Demokrasi Sistem Mafia
Dewan Perwakilan Rakyat adalah bagian penting dari konsep trias politica demokrasi ala Montesqieu yang banyak dianut negara-negara di dunia. Sebagai perwujudan institusi legislatif, selain menciptakan checks and balances dalam skema politik demokrasi, DPR juga melegislasi berbagai undang-undang yang (seharusnya) merupakan aspirasi masyarakat. Mereka dipilih oleh masyarakat dan terikat dengan kontrak politik untuk menjalankan aspirasi konstituen.
Namun, identitas DPR sebagai perwakilan rakyat, di negeri demokrasi manapun, patut diragukan. Hal ini tercermin dari dua hal sederhana. Pertama: kepada siapa anggota DPR berpihak. Kedua: untuk kepentingan siapa undang-undang dilegislasi oleh DPR.
Bukan untuk Rakyat
Pertanyaan pertama tentu harus dikembalikan pada konsep demokrasi perwakilan yang kini dianut di Tanah Air. Sayang, harapan kaum Muslim di Tanah Air bahwa demokrasi dapat membawa kepentingan mereka tampaknya musykil untuk diwujudkan. Thomas Jefferson, pendiri negara Amerika Serikat, sejak awal telah menyangsikan demokrasi berpihak kepada rakyat. Ia malah menyebut demokrasi sebagai aturan mafia (mob rule). “A democracy is nothing more than mob rule, where fifty-one percent of the people may take away the rights of the other forty-nine,” kata Thomas Jefferson.

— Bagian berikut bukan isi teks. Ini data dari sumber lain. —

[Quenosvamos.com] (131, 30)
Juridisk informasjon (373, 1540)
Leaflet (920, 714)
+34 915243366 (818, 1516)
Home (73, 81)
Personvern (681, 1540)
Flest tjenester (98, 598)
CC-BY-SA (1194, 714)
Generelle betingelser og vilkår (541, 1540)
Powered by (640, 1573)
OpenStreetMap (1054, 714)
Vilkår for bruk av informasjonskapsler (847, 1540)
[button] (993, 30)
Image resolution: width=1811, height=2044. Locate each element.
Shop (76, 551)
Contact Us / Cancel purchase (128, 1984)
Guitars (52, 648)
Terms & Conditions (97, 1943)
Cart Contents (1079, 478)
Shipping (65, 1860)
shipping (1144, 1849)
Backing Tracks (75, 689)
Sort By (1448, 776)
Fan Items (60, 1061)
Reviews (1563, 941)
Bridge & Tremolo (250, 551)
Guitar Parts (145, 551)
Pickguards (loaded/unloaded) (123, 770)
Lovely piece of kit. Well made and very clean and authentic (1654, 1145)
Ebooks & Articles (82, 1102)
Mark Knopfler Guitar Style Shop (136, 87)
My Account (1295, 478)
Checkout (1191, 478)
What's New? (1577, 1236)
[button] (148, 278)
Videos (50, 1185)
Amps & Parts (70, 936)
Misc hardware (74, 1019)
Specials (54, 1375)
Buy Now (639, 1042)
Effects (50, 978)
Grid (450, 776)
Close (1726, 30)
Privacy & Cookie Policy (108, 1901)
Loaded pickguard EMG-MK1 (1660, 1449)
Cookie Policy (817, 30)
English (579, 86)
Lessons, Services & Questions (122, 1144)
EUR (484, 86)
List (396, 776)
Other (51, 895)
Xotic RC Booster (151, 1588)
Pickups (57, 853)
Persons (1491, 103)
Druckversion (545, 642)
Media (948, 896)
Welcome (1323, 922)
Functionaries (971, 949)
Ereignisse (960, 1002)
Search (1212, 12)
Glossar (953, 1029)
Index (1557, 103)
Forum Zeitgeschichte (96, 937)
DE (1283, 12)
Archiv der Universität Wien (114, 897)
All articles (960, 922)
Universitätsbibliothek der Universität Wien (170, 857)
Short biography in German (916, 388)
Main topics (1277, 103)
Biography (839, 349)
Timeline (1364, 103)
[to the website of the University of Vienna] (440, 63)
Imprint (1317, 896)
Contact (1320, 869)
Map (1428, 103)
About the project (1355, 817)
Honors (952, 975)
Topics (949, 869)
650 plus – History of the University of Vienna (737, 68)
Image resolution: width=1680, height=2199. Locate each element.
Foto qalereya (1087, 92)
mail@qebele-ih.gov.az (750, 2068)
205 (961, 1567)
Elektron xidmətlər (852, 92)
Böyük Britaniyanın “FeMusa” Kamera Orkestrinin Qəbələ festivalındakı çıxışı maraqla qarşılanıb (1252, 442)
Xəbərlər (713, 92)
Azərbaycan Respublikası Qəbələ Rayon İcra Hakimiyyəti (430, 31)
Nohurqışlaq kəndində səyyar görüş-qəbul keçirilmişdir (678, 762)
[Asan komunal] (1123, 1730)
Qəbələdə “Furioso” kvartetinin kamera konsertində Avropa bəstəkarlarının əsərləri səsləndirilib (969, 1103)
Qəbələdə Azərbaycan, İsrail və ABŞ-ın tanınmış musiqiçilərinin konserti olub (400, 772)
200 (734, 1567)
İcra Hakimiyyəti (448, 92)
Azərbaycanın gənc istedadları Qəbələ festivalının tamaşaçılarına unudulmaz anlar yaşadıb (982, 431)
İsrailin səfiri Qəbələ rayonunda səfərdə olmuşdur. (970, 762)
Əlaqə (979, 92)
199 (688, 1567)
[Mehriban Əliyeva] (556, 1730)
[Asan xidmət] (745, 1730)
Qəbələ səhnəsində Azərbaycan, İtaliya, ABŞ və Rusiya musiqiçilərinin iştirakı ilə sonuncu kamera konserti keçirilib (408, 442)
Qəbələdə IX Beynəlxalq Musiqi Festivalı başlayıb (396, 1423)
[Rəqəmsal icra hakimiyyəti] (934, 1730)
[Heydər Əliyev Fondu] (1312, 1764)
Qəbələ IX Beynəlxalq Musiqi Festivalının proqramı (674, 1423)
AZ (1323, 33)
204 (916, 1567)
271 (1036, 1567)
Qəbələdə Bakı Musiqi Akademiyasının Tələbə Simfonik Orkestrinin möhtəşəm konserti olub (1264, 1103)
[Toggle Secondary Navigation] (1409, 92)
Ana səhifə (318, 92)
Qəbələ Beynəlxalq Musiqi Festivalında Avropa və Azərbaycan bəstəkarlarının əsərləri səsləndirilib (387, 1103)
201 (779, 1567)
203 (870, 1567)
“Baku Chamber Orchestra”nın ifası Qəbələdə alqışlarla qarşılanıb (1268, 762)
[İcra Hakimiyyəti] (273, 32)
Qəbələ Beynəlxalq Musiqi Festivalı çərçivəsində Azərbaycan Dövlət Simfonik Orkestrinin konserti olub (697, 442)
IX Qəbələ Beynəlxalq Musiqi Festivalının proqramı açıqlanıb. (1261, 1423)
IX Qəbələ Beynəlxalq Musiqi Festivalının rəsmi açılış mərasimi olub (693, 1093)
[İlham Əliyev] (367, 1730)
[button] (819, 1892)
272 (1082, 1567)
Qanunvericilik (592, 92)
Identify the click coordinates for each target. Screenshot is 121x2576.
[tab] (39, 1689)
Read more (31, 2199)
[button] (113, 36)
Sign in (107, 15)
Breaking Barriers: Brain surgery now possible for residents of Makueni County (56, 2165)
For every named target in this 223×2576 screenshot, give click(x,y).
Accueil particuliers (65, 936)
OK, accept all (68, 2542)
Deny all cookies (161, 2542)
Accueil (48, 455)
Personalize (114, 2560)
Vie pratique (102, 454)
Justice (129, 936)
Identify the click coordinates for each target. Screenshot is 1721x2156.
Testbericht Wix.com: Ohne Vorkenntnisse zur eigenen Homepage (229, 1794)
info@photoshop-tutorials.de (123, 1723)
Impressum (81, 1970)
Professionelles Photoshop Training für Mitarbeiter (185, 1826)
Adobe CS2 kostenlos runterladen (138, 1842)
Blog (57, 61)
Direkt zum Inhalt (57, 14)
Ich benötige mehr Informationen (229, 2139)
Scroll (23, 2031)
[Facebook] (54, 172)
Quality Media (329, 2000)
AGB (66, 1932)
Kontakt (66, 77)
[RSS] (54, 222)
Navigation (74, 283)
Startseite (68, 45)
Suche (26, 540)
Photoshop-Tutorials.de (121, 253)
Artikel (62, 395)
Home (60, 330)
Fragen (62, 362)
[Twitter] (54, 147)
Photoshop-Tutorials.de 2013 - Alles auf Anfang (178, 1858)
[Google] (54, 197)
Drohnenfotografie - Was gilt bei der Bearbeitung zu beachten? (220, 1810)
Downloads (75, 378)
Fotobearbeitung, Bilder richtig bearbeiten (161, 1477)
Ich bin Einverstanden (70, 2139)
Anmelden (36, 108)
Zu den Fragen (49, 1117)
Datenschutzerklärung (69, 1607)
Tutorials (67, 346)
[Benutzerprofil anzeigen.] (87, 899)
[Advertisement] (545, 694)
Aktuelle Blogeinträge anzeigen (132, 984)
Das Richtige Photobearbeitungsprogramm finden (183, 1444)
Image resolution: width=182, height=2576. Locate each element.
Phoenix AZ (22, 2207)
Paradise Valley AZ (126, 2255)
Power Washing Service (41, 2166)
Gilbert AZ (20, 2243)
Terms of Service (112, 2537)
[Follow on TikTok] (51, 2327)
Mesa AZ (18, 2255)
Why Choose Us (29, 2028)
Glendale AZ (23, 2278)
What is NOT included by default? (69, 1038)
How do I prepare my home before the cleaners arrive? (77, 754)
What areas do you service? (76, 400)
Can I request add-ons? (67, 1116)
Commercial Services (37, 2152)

Demokrasi disebut oleh Thomas Jefferson sebagai mob rule (aturan mafia). Pasalnya, 50+1 % orang dapat mengklaim diri mereka sebagai rakyat dan merampas hak 49 persen lainnya.
Gaya mob rule seperti ini makin signifikan pada lembaga legislatif. DPR yang secara de jureadalah lembaga perwakilan rakyat, dalam tataran praktis tidak benar-benar mewakili rakyat. Anggota DPR dan DPRD adalah perwakilan parpol yang disodorkan kepada publik untuk dipilih secara taken for granted. Sebagian besar tak dikenal pemilih dan diragukan pernah berkontribusi pada kepentingan publik. Alhasil, label ‘wakil rakyat’ yang disandang DPR lebih bersifat klaim ketimbang kenyataan.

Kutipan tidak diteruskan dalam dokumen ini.